ИСХОДНЫЙ ФРАГМЕНТ |
■ ■ ■ ■ ■

В гости я, однако, к нему тогда не собралась.

Прошло несколько лет, и мы оба по разным причинам ушли на пенсию. И я поразительно быстро забыла институт, где проработала 34 года, и своих коллег. Просто выбросила из головы и, вероятно, не без основания считала, что и они произвели со мной ту же операцию. Но Ратнер, к моему удивлению, этого не сделал. Изредка он мне звонил, говорил, что очень доволен своим положением пенсионера, неизменно сообщал, как движется перевод очередного романа Достоевского, и напоминал о своем приглашении. Но вышло так, что он ко мне пришел раньше, чем я к нему.

После довольно длительного перерыва он как-то снова позвонил и попросил, чтобы я по своему абонементу в библиотеке Иностранной литературы взяла ему рассказы Шолом-Алейхема в переводе на английский язык. «Понимаете, – объяснил он, – издательство "Радуга" предложило мне перевести с русского на английский рассказы Шолом-Алейхема, но прежде всего мне надо посмотреть, кто и как уже перевел эти рассказы с идиш». «Пожалуйста», – без лишних вопросов согласилась я. – «Очень вам признателен. Когда возьмёте книжки, позвоните, ладно? К вам заедет моя жена. А то после инфаркта мне на ваш четвертый этаж (я ведь знаю, какие у вас этажи, бывал в вашем доме) трудновато будет подниматься». – «А у вас был инфаркт?» – «Да, и довольно тяжелый. Сейчас ничего, все наладилось, но жена за меня беспокоится». – «Конечно, пусть приходит». Но он пришел сам.

Мы уселись в моём кабинетике и стали просматривать книжки, которые я для него взяла. И тут я не выдержала и задала ему вопрос, который вертелся у меня на языке: «Скажите, зачем издательству понадобился этот перевод? Ведь американцы сами перевели Шолом-Алейхема». – «Вы правы, действительно, это выглядит странно. Если бы еще переводить с идиш... Но я идиш знаю плохо, а еврейскую письменность вообще забыл. Получится перевод с перевода». – «А зачем это издательству?» – «Не догадываетесь? Чтобы показать американцам, что Шолом-Алейхем у нас в почете». – «Да, конечно», – начала было я и хотела еще что-то добавить, но он перебил меня и заговорил о другом.

■ ■ ■ ■ ■

ЧТО СДЕЛАТЬ |
1) Перечислите все языки, названные в исходном фрагменте.
2) Извлеките из исходного фрагмента дословно всё от слов «В гости я, однако, к» вниз до слов «чем я к нему.» включительно.

БЛОК ДАННЫХ |
■ ■ ■ ■ ■

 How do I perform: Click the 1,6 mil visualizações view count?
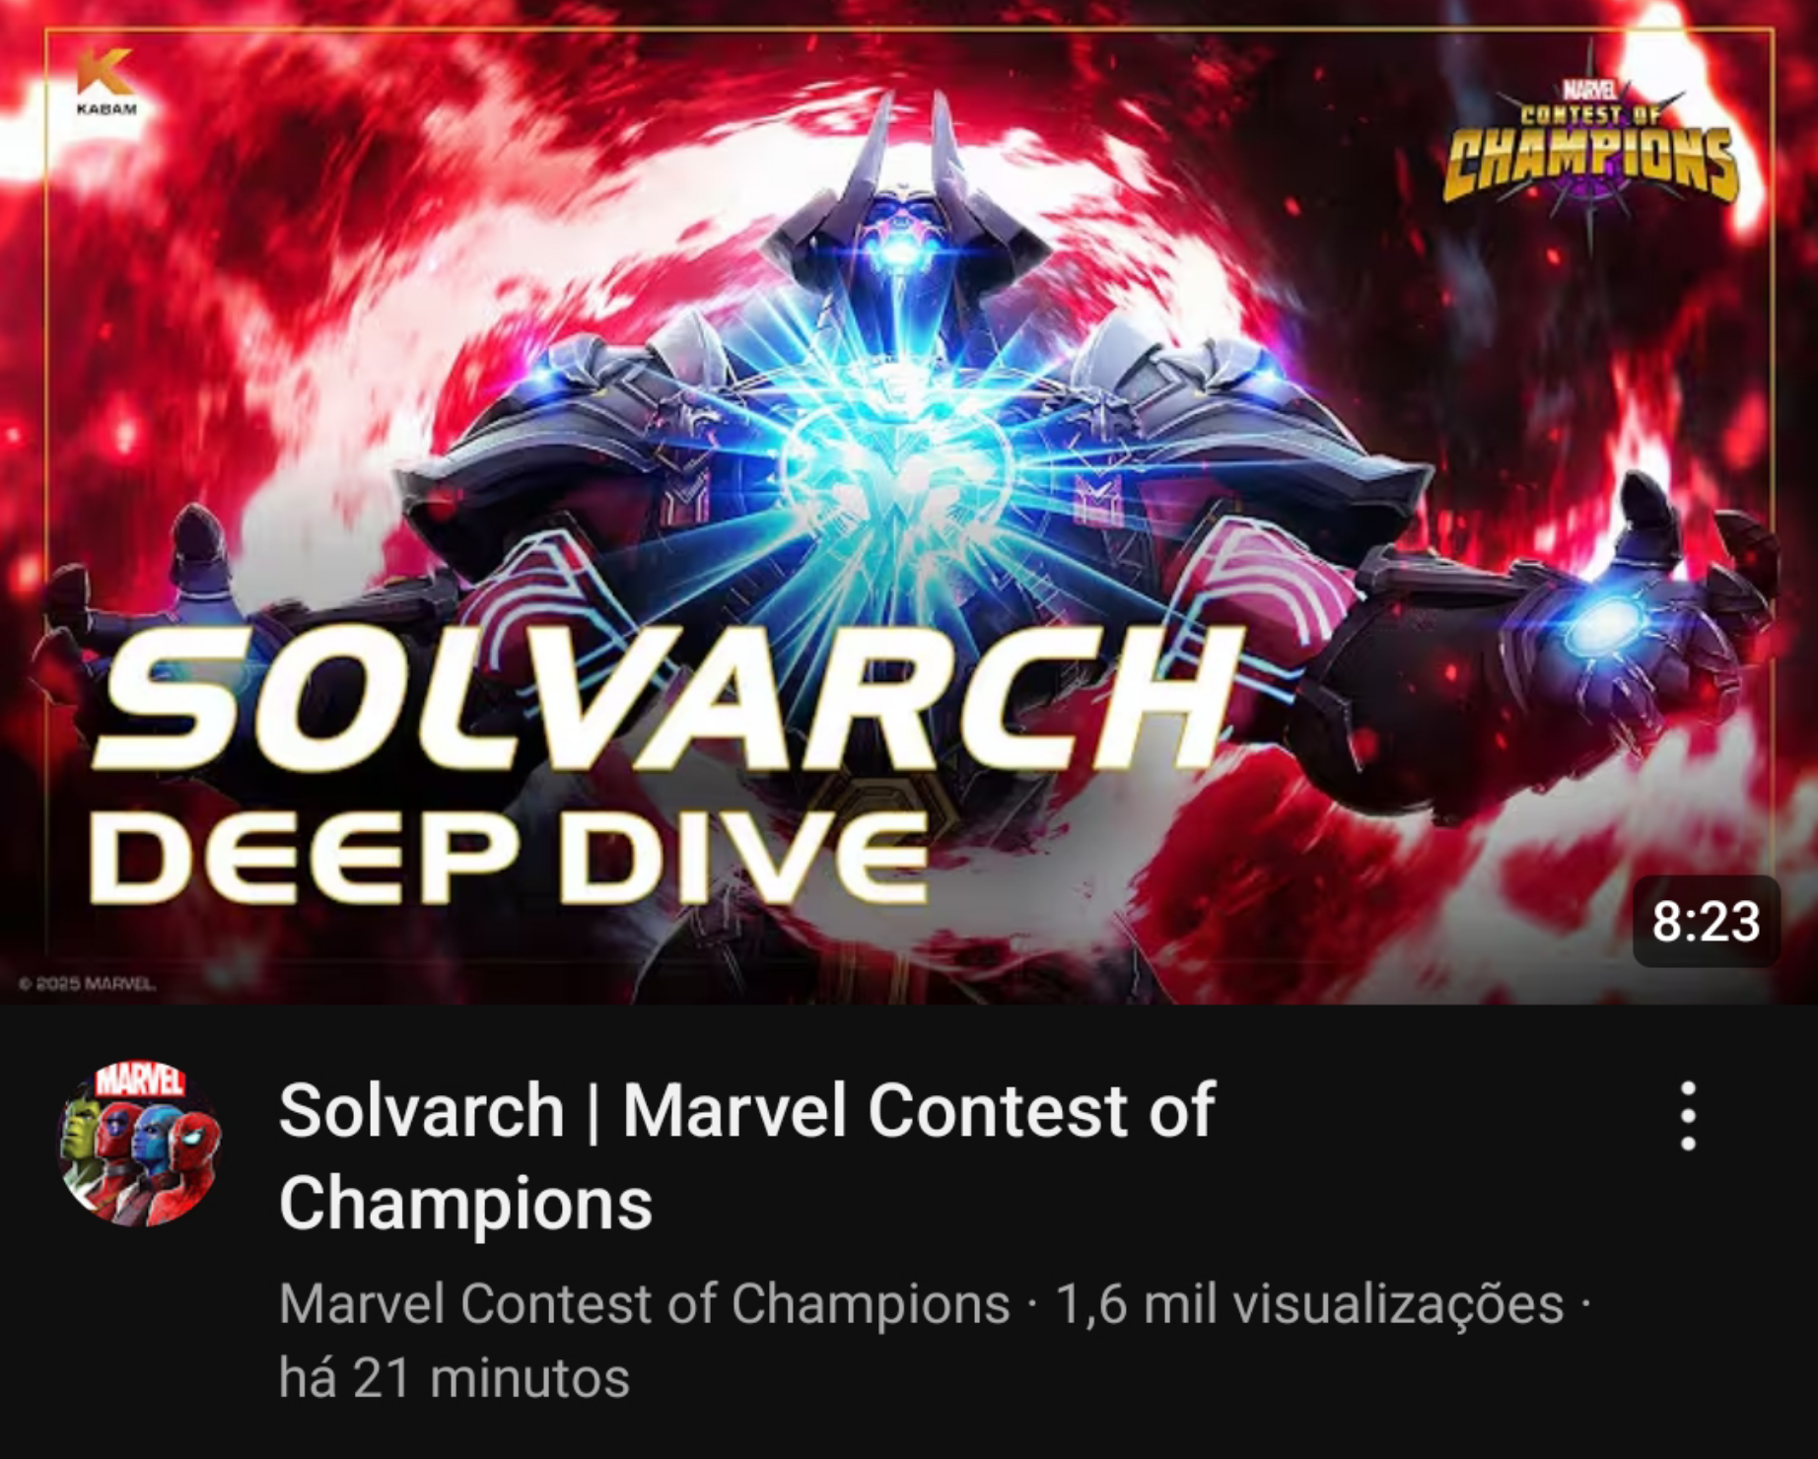[1309, 1303]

■ ■ ■ ■ ■

ГОТОВЫЕ РЕШЕНИЯ |
1) английский, русский, идиш

2)
В гости я, однако, к нему тогда не собралась.

Прошло несколько лет, и мы оба по разным причинам ушли на пенсию. И я поразительно быстро забыла институт, где проработала 34 года, и своих коллег. Просто выбросила из головы и, вероятно, не без основания считала, что и они произвели со мной ту же операцию. Но Ратнер, к моему удивлению, этого не сделал. Изредка он мне звонил, говорил, что очень доволен своим положением пенсионера, неизменно сообщал, как движется перевод очередного романа Достоевского, и напоминал о своем приглашении. Но вышло так, что он ко мне пришел раньше, чем я к нему.